Published: 04.05.2021 | Edited: 09.05.2021 | Tags: 100daystooffload

Markdown posts by word count in bash

I wanted to quickly overview the word count on my blog posts to roughly calculate the possible translation count and here's a one-liner I have come up with:

find . -maxdepth 1 -type f -name "*.md" -exec printf "{} " \; -exec ~/.local/bin/mwc {} \; | awk '{print $2 " " $1}' | sort -rnk1

The output should look similar to this:

1862 ./
1739 ./
1619 ./
1602 ./
1596 ./
1536 ./
1407 ./
1390 ./
1211 ./
1179 ./
1038 ./
1033 ./

The mwc command should exclude punctuation, footnotes or other markdown specialties but I did not do any extensive research yet. It should be however possible to draw a general conclusion about the translation costs. I am wondering if translators are accustomed to translate markdown already.
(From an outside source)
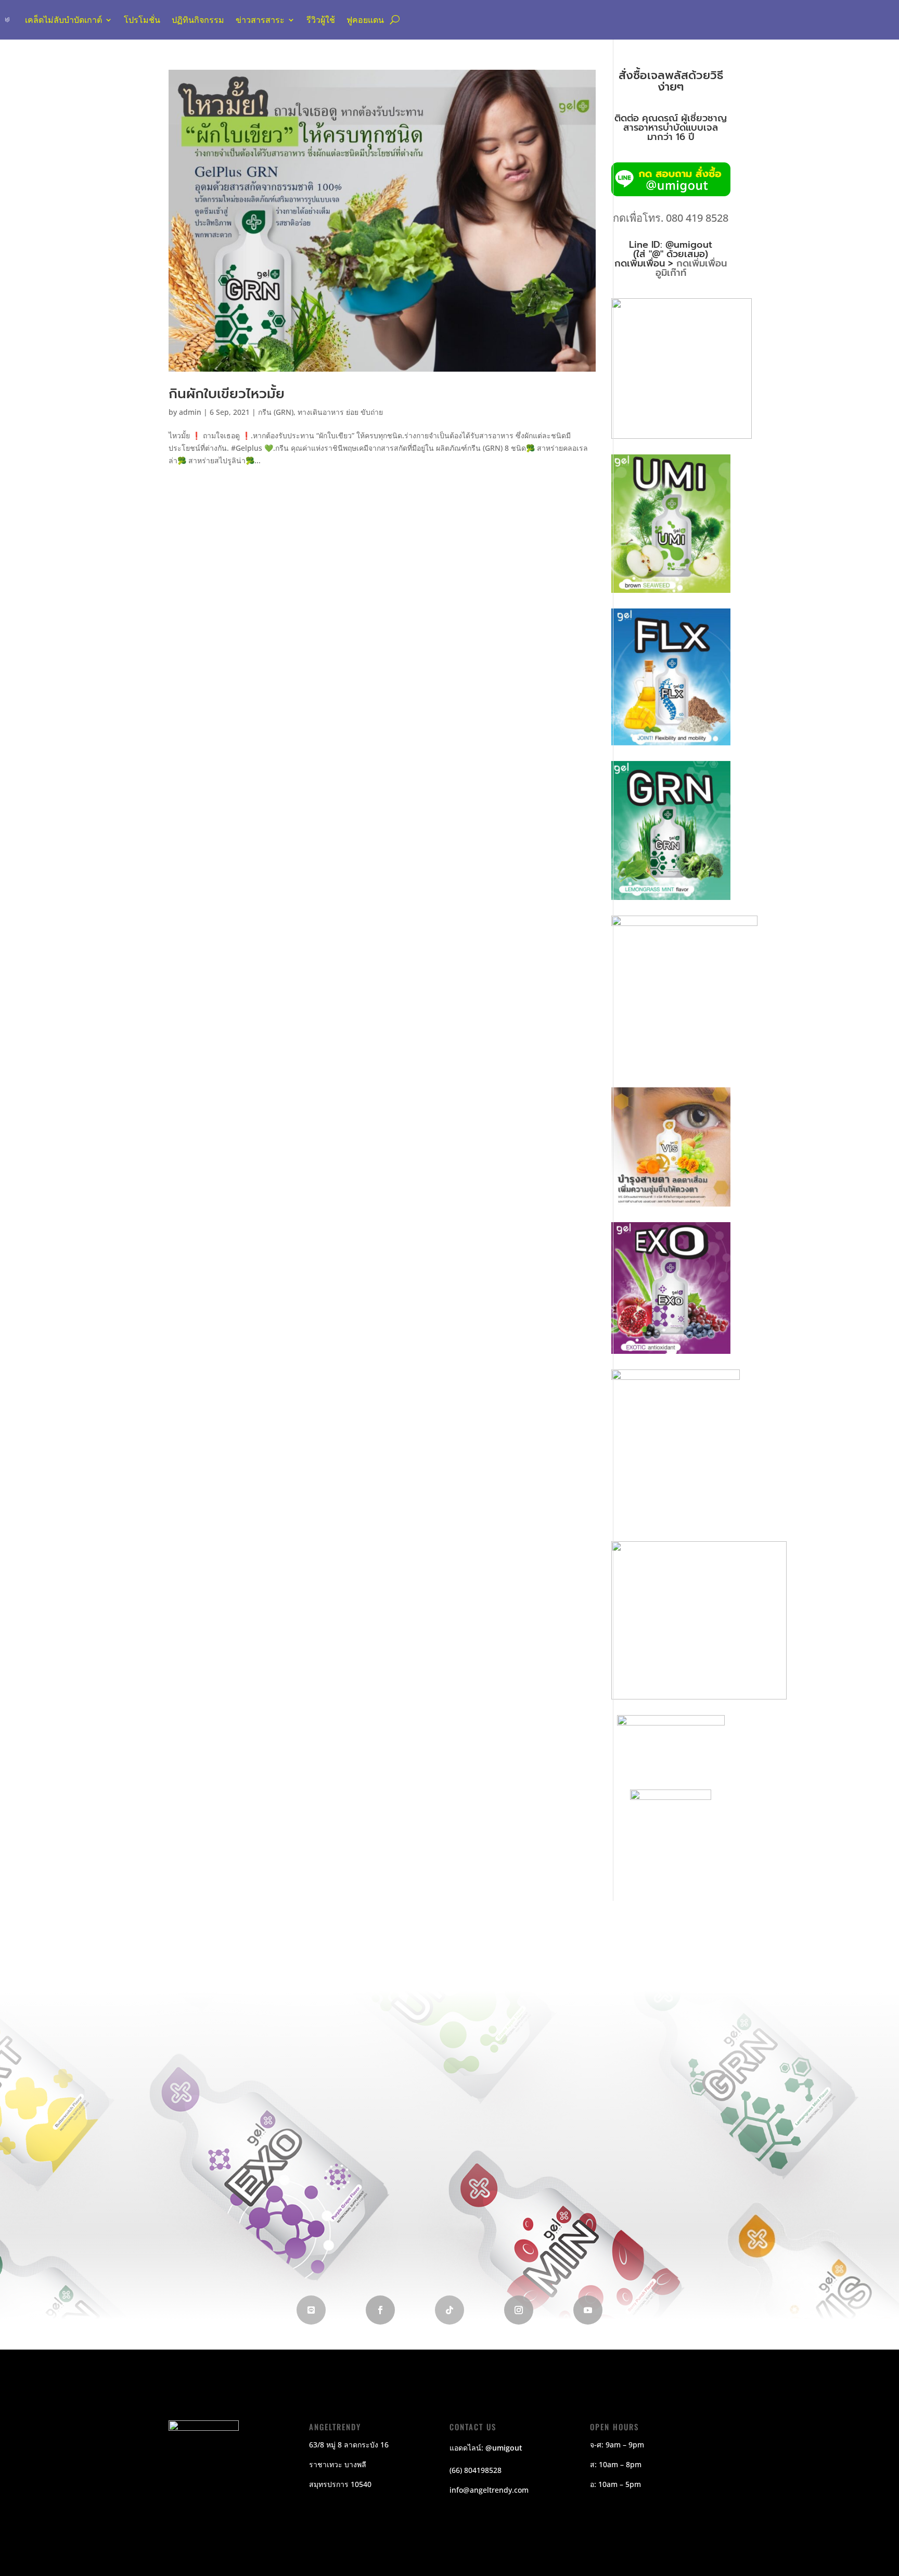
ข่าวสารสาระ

The above line requires mwc command, a python markdown-word-count script. Install via pip:

pip3 install markdown-word-count

Apart from the script, the line only requires standard GNU commands.

Notes and findings

  • Passing ls output into xargs can introduce many security risks1
  • It might be better to consider using find -exec instead2
  • There are unavoidable security problems surrounding use of the -exec action; you should use the -execdir option instead3
  • Simply passing multiple -execdir parameters to find is sufficient4
  • Narrowing results of the find command is optional5
  • Using awk for swapping columns is very easy6
  • Sorting the ouptut via the column is specified via -k parameter7

This is a 55th post of #100daystooffload.